La víctima, identificada como Carlos Enrique López, se encontraba departiendo con algunos conocidos en la carrera 27. Según el reporte de las autoridades y testimonios recolectados en el lugar, dos sujetos armados irrumpieron en la escena y, sin mediar palabra, dispararon repetidamente contra López.
La ráfaga de disparos impactó a la víctima en zonas vitales como el pecho, la mandíbula y uno de sus brazos. A pesar de que fue auxiliado de inmediato por los presentes y trasladado de urgencia a la Clínica Sagrada Familia, el personal médico confirmó que López llegó al centro asistencial sin signos vitales.

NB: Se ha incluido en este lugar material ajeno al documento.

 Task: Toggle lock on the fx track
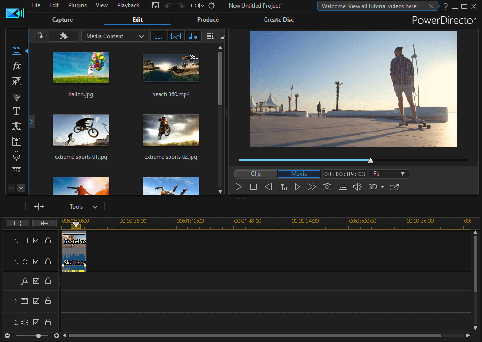pos(48,281)
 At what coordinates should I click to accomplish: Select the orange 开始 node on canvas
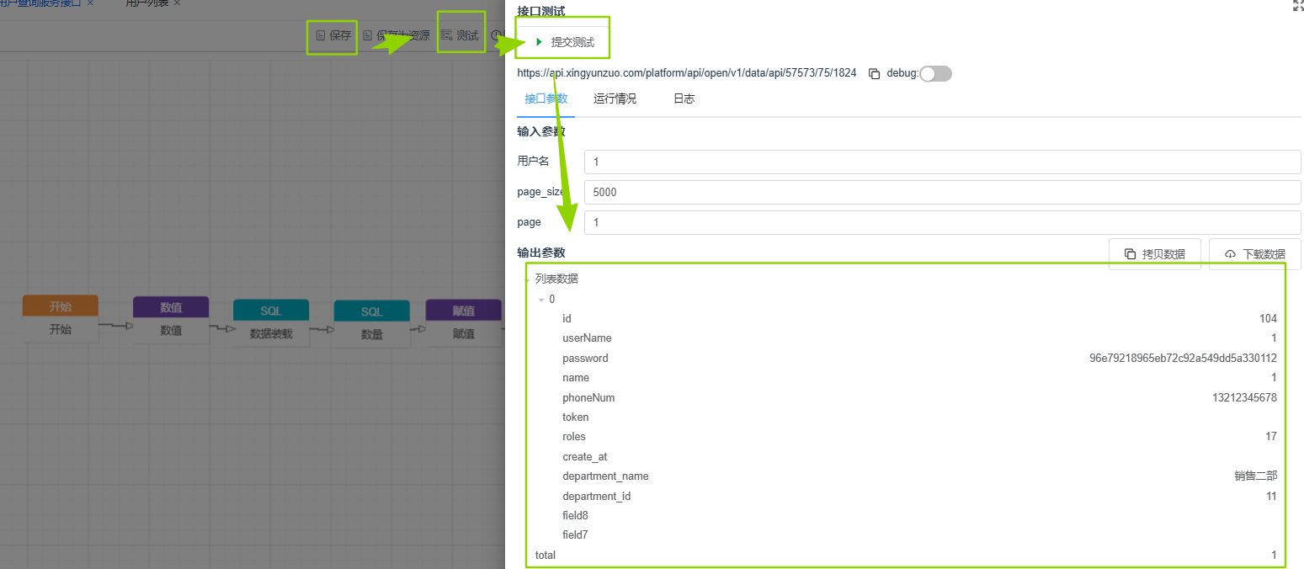pyautogui.click(x=61, y=319)
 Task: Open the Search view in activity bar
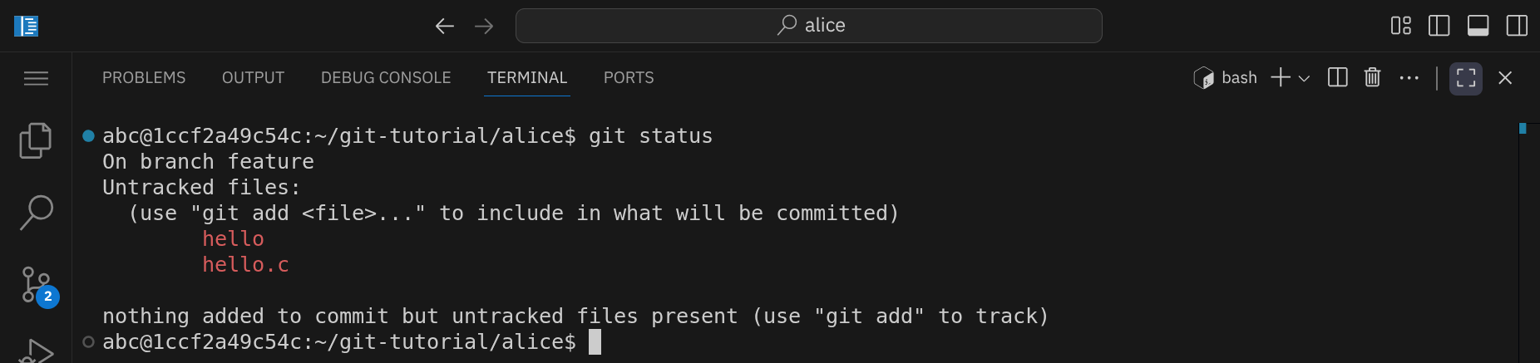click(x=36, y=213)
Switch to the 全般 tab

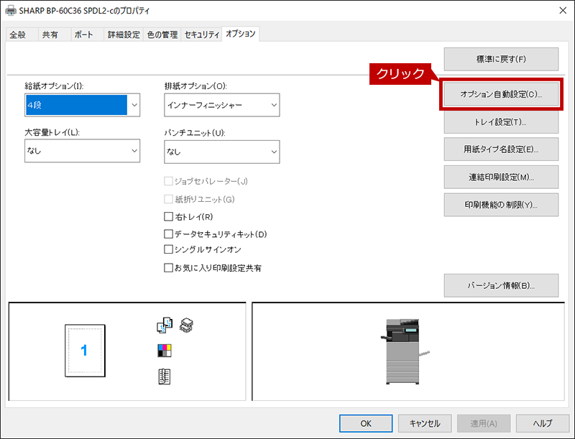click(19, 34)
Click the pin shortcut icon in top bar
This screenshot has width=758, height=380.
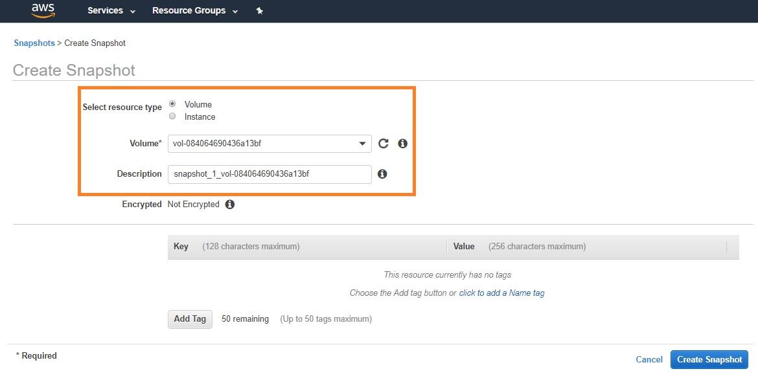(260, 11)
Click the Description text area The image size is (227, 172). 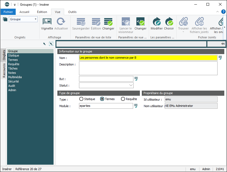tap(148, 68)
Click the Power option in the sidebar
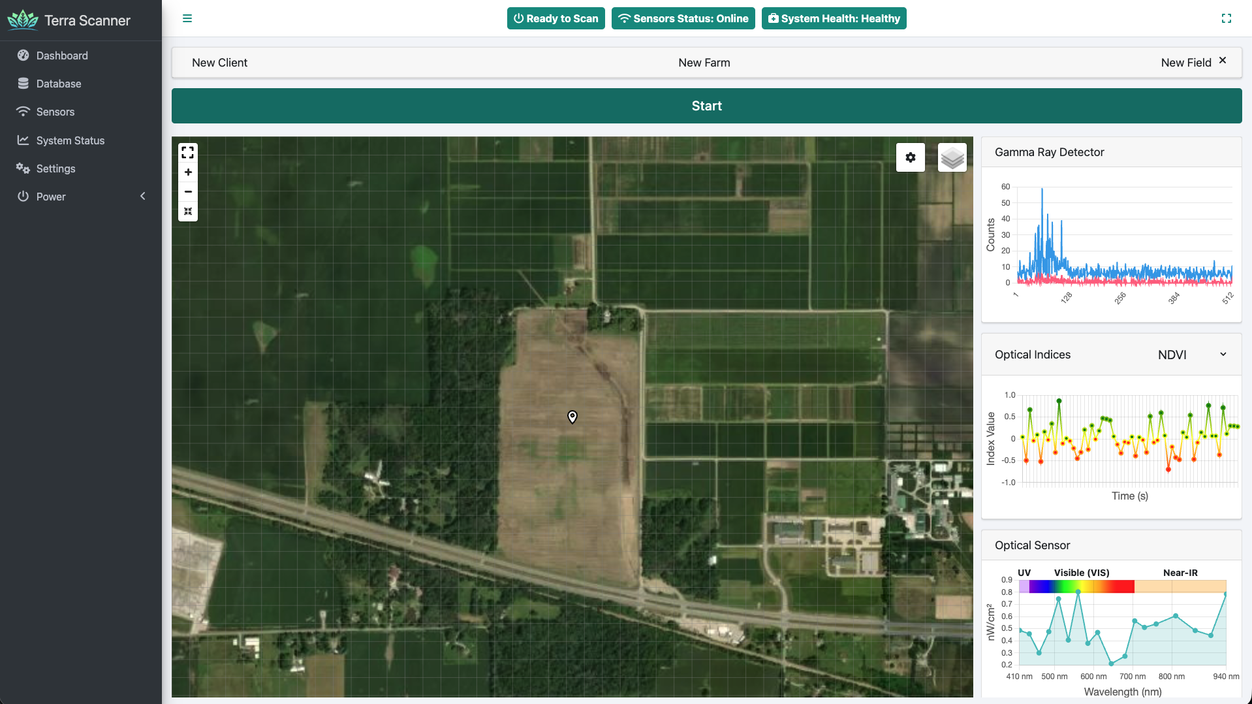 pyautogui.click(x=50, y=196)
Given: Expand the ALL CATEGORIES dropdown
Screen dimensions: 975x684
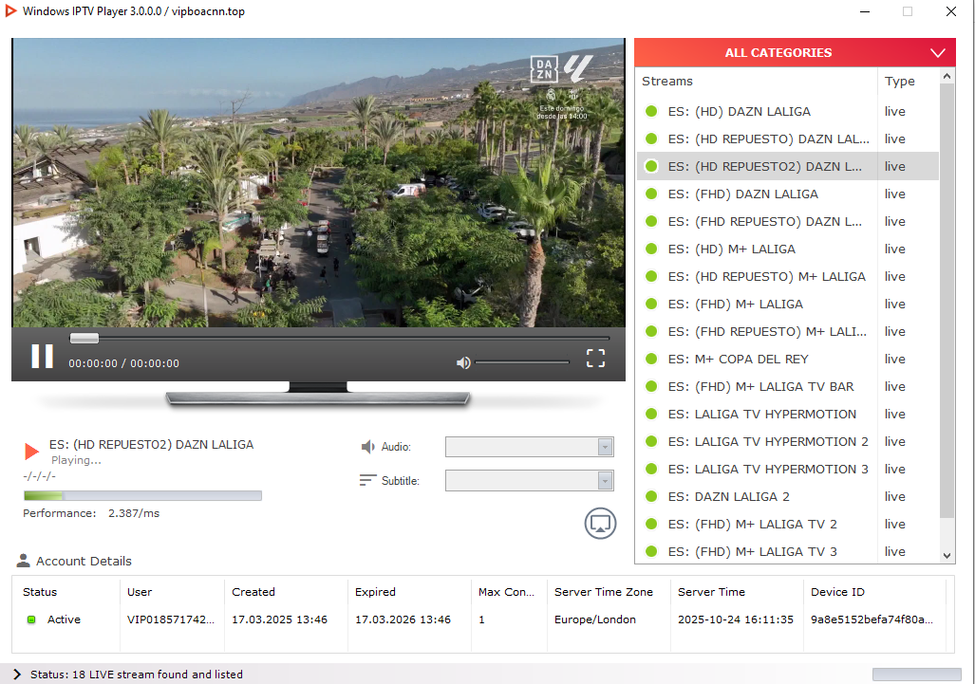Looking at the screenshot, I should click(x=937, y=53).
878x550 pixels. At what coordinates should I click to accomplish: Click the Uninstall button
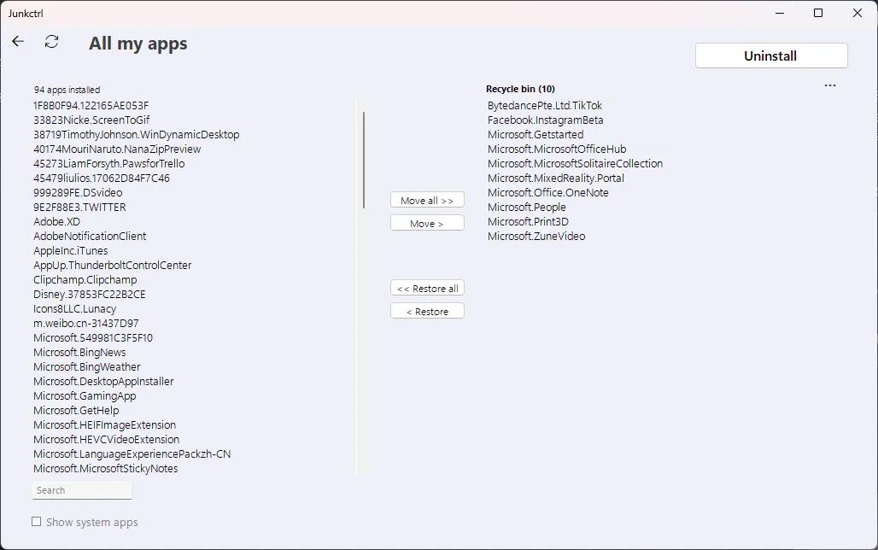[x=771, y=56]
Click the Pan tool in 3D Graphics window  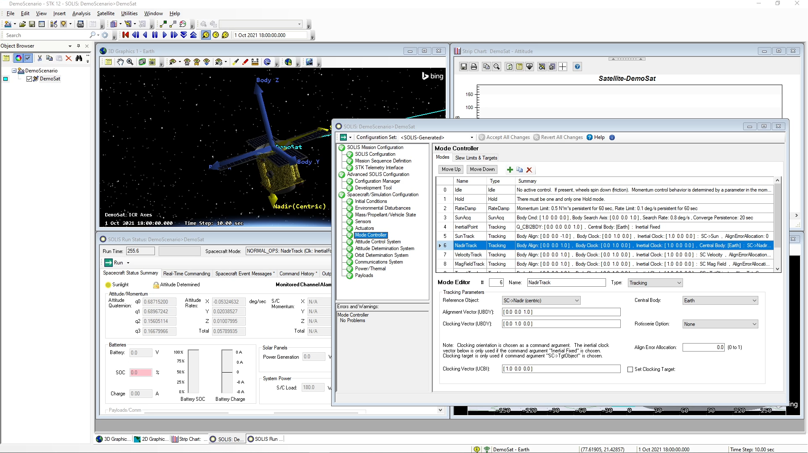pyautogui.click(x=120, y=62)
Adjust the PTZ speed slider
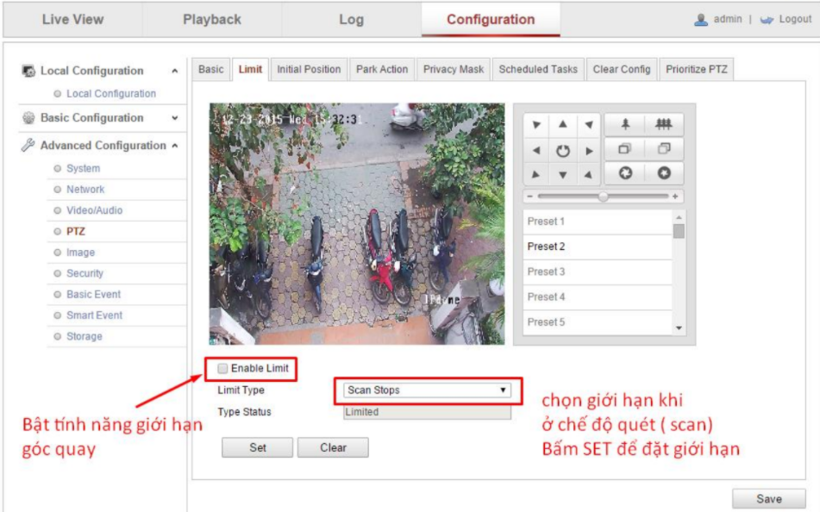This screenshot has height=512, width=820. (x=602, y=197)
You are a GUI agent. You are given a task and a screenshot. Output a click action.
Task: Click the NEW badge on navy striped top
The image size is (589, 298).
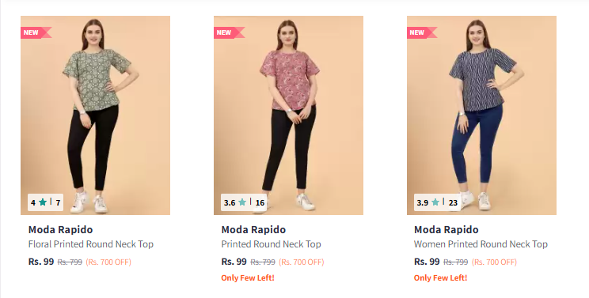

De acuerdo con las primeras indagaciones de la Policía Nacional, los agresores habrían actuado bajo el efecto de sustancias alucinógenas. Vecinos del sector indicaron que los rostros de los sicarios serían conocidos en la zona, vinculándolos presuntamente con estructuras dedicadas al microtráfico que operan en este sector de Armenia.
Por su parte, los investigadores verifican si el crimen obedece a un ajuste de cuentas, dado que la víctima registraba antecedentes judiciales por los delitos de lesiones personales y tráfico de estupefacientes.
Este nuevo hecho de sangre ha generado una ola de indignación y temor entre los habitantes del barrio Tigreros, quienes denuncian que la inseguridad persiste incluso en fechas de unión familiar. Unidades de criminalística adelantaron la inspección técnica del cadáver y la recolección de material probatorio para dar con el paradero de los responsables, quienes huyeron del sitio aprovechando la oscuridad de la noche.